Reproduce sin cambios el fragmento de la reseña de la película que comienza con las palabras "Mathieu Capelier (Pierre" y termina con "interrogo al respecto.", ambas incluidas.

Texto de lectura:
○ ○ ○ ○ ○

Este filme constituido en drama familiar tiene su apuntalamiento inicial en el escaño que otorga presentarlo como un thriller, donde los elementos del supuesto suspenso se van entregando, mostrando, muy de a poco.
Mathieu Capelier (Pierre Deladonchamps) treinta y pico de años, divorciado, padre de un niño, ingeniero en alimentos en una empresa radicada en Paris, recibe una mañana la noticia del fallecimiento de su padre en Montreal. Padre al que nunca conoció, que nada sabía de su existencia. El informante es Pierre Lesage (Gabriel Arcand), médico de profesión, el mejor amigo de su padre, también medico. Este le ha dejado un legado y la existencia de dos hermanos en Canadá.
La curiosidad determina que emprenda el viaje en busca de un pasado que no tuvo, con la posibilidad de constituir otro futuro. Su madre nunca le dijo quién era su padre biológico, y tiene un padre putativo que tampoco interrogo al respecto.
Pero nada va a ser como lo imagino, secretos y mentiras que se irán desplegando, primero en la búsqueda del cuerpo del padre ahogado en un lago mientras pescaba, pues luego de tres días de búsqueda por parte de las autoridades lo dan por desaparecido.

○ ○ ○ ○ ○

Registros proporcionados:
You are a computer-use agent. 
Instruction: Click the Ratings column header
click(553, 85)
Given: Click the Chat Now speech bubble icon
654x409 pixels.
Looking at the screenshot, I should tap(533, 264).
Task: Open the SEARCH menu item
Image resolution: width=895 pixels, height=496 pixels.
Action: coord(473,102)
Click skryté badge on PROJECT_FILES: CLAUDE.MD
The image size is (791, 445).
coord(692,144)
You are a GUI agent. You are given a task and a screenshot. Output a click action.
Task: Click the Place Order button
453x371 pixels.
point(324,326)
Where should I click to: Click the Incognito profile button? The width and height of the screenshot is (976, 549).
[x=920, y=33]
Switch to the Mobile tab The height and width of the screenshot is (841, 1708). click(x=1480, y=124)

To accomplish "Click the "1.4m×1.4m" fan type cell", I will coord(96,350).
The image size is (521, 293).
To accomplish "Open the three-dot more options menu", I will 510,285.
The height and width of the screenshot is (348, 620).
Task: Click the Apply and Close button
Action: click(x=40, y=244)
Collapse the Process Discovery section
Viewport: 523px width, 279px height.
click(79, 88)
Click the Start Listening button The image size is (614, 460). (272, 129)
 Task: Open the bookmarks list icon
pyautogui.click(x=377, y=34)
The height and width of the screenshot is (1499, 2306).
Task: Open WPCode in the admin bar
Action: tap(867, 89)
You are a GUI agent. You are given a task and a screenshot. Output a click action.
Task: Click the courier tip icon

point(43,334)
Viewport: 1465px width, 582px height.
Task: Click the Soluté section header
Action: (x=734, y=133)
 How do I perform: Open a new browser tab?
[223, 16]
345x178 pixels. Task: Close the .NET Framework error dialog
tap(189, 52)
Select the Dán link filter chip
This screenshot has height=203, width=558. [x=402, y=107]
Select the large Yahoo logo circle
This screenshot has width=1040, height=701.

○ ○ ○ ○ ○

Resultado de la tarea:
Mathieu Capelier (Pierre Deladonchamps) treinta y pico de años, divorciado, padre de un niño, ingeniero en alimentos en una empresa radicada en Paris, recibe una mañana la noticia del fallecimiento de su padre en Montreal. Padre al que nunca conoció, que nada sabía de su existencia. El informante es Pierre Lesage (Gabriel Arcand), médico de profesión, el mejor amigo de su padre, también medico. Este le ha dejado un legado y la existencia de dos hermanos en Canadá.
La curiosidad determina que emprenda el viaje en busca de un pasado que no tuvo, con la posibilidad de constituir otro futuro. Su madre nunca le dijo quién era su padre biológico, y tiene un padre putativo que tampoco interrogo al respecto.